Shares of Chinese electric vehicle maker BYD dropped by up to 8% on Monday. The decline followed weaker earnings, pressured by steep discounts across a fiercely competitive market.
Quarterly profits under pressure
On Friday, BYD reported net profit of 6.4bn yuan ($900m; £660m) for April to June. That marked a 30% fall compared with the same period last year. The company said aggressive price competition among EV brands had weighed on overall results.
Rivals drive prices down
The Shenzhen-based automaker faces rising competition from Nio, XPeng, and Tesla. Each has cut prices to attract buyers. BYD shares opened lower in Hong Kong but recovered some ground later in the session.
The company described competition as reaching “fever pitch”. It also criticised excessive marketing, which it said disrupted the sector. EV makers have relied on subsidies and zero-interest loans, further squeezing profit margins.
Beijing urges restraint
Chinese regulators have called on automakers to halt steep discounting, warning of risks to the broader economy. Average car prices in China have dropped around 19% over two years. Current prices stand near 165,000 yuan ($23,100; £17,100), according to industry data.
Despite strong international sales, BYD’s earnings fell short of analyst expectations. Analysts had predicted modest growth, but the company reported a clear decline.

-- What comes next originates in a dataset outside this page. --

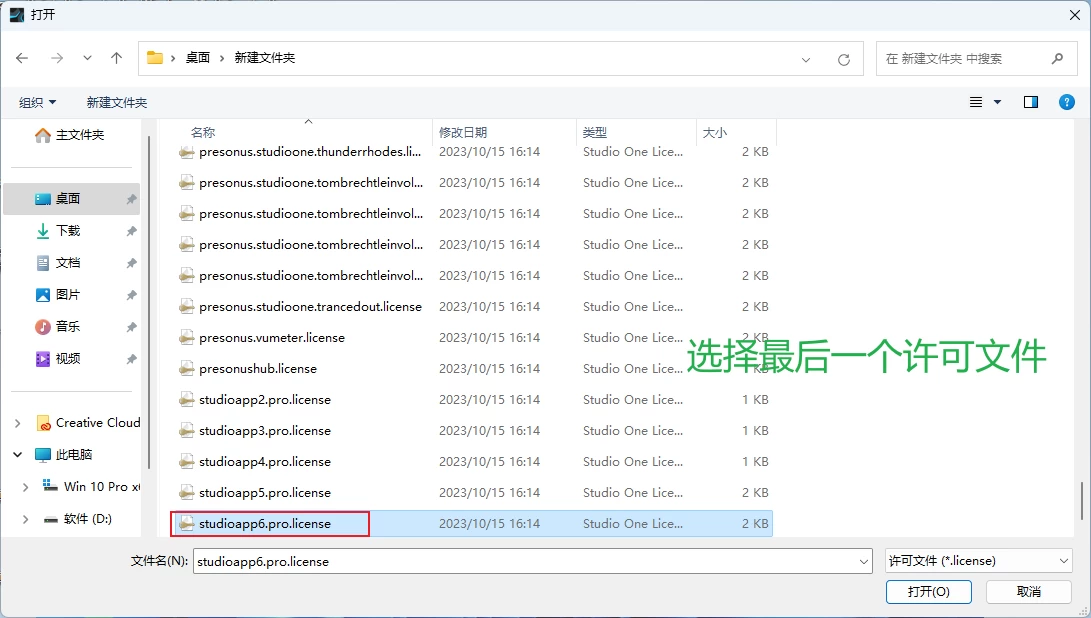Click the 打开(O) button
Screen dimensions: 1091x618
(x=928, y=592)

Sales ambitions face challenges
BYD set a target of 5.5 million global sales this year. By the end of July, it had sold only 2.49 million vehicles. Prof Laura Wu from Nanyang Technological University in Singapore described the results as “surprising”. She said they showed that even market leaders are vulnerable in a cut-throat environment.

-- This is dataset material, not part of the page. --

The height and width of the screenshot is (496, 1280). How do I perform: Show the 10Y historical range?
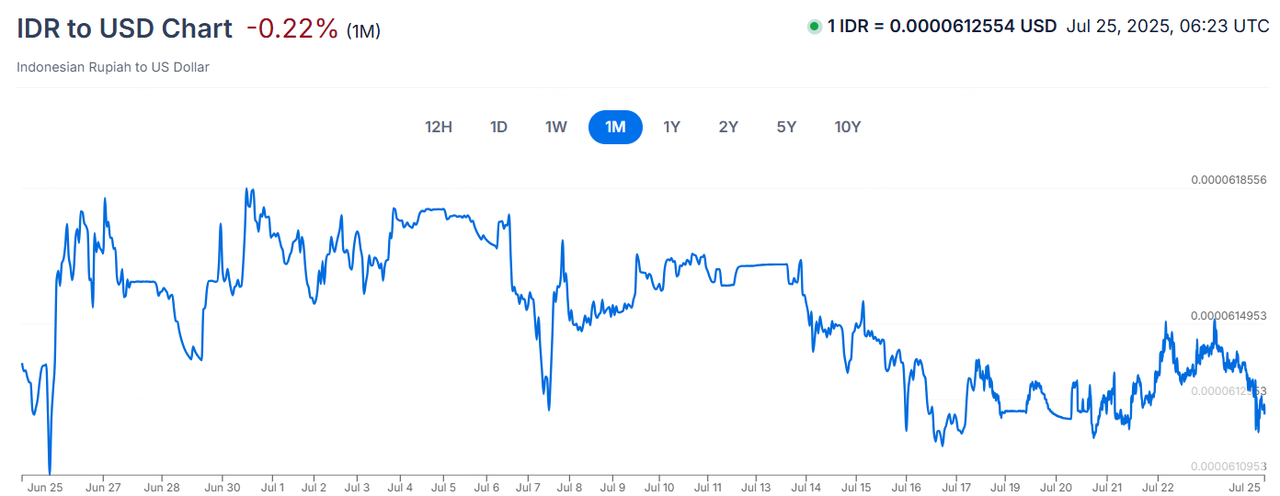point(847,127)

Wu said the stock drop reflected investor disappointment. She added that earlier policies encouraged too many competitors, making the sector harder to manage. While price cuts benefit consumers now, she warned they could create long-term oversupply.
Analysts downplay the setback
Investment manager Judith MacKenzie of Downing Fund Managers said the decline should not be overstated. She argued that BYD’s rapid rise made a slowdown inevitable.
The company has already overtaken Tesla as the world’s largest EV maker, surpassing it in revenue in 2024. Strong demand for hybrid vehicles across China, Asia, and Europe has driven its growth.